### [Requirement 1]
Duplicate the part of the blog post between "Sales is tough." and "training will begin.", inclusive.
### [Requirement 2]
In the blog post, what things does the father say he chooses to offer his daughter? List them all.

My daughter is doing a little better. Although I think her mother would disagree with me on that. The big picture is that she has been struggling emotionally. Mostly with body issues and self-image. While I have not seen an official Diagnosis, we believe she has Anorexia. Which terrifies the living shit out of me. Her mother is terribly worried about her, as am I of course. But her mother chooses to lash out and dwell on her behavior as it affects her, while I choose to offer a kind ear, an open heart, and advice when solicited. We’ve had many discussions and we are clearly not on the same page about our youngest. I believe my ex-wife is quick to fatalism and slow to open herself up to the possibility that maybe she needs to suck it up a bit and tolerate the “acting out” and not make it about herself. That’s just her. A black and white type person who sees all of the bad.
Me, the Pollyanna ex-husband, I see glimpses of her improving and I choose to focus on that. While once dreadfully thin and refusing to eat, she is now eating. Not necessarily enough and it takes weed to give her an appetite, but for now she’s eating. As for her depression, she had the motivation to make changes in her life recently and with my experience in depression, any effort to improve one’s life is an improvement and a very good sign. With my support and that of her girlfriend (I guarantee that I just violated some law of pronouns, but Sar will forgive me because she knows that I like her a lot and mean well) she is doing well enough for me to see glimmers of hope. I have to see hope and authenticate it because my daughter means the Universe to me, and I will do absolutely anything for her to get better. One glimmer of hope, she got a new job.
Change is good.
I was pleasantly thrilled when she sent me a copy of her Indeed resume. She wanted my input. I liked it. For a person with a limited background (she’s 20 and all she has done so far is babysitting and retail) she described herself well. Soon after, she had an interview at a car dealership. The job description sounded like a “greeter” position but it turned out to be sales. I was pleased that she was not deterred by that. She saw the earning potential and knew that she had the personality for sales. Her mother thought it sounded awful, I don’t see the harm. Let her try it; worst case scenario she hates it and then knows what she doesn’t want to do with her life. Best case scenario she crushes it and learns to believe in herself. With a base salary plus commissions it is certainly worth a try. An additional bonus is that it is the type of dealership that the managers will do anything to help their associates so if she gets a customer interested they will make it happen for her. At least until she finds her way.
Sales is tough.
But she has an ace in the hole. Her Dad is a former legend in the business and I’m going to help train her.
She’s in orientation today, her first day and she likes it. Once she learns the company itself, the real training will begin.
I couldn’t be happier for her as she embarks on this new journey, and I hope that I can take it with her.

[Stored data entries]
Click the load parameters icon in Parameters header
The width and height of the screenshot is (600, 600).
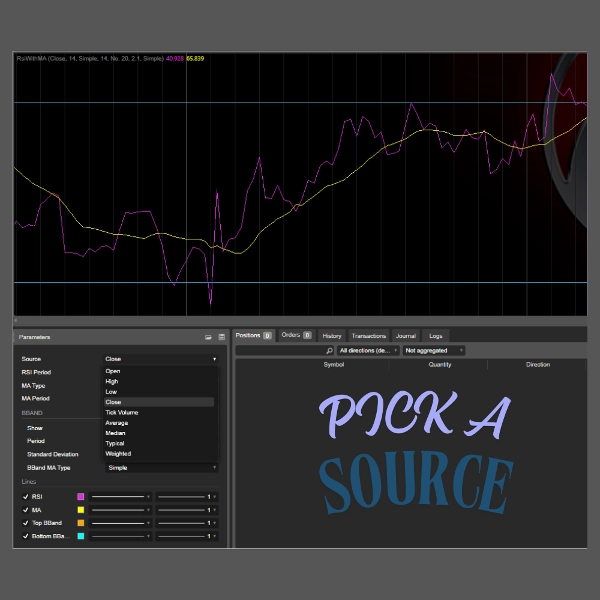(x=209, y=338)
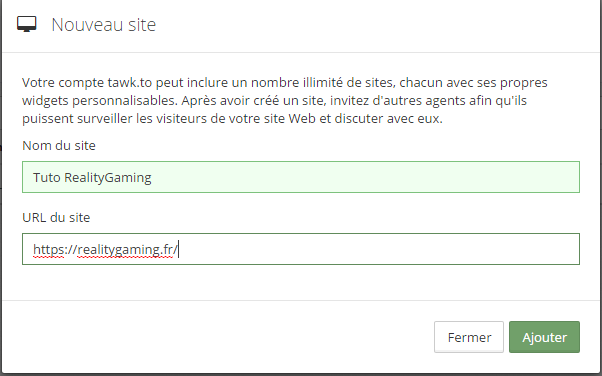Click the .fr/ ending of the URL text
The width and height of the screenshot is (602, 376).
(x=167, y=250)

### [Answer 1]
Sales is tough.
But she has an ace in the hole. Her Dad is a former legend in the business and I’m going to help train her.
She’s in orientation today, her first day and she likes it. Once she learns the company itself, the real training will begin.

### [Answer 2]
a kind ear
an open heart
advice when solicited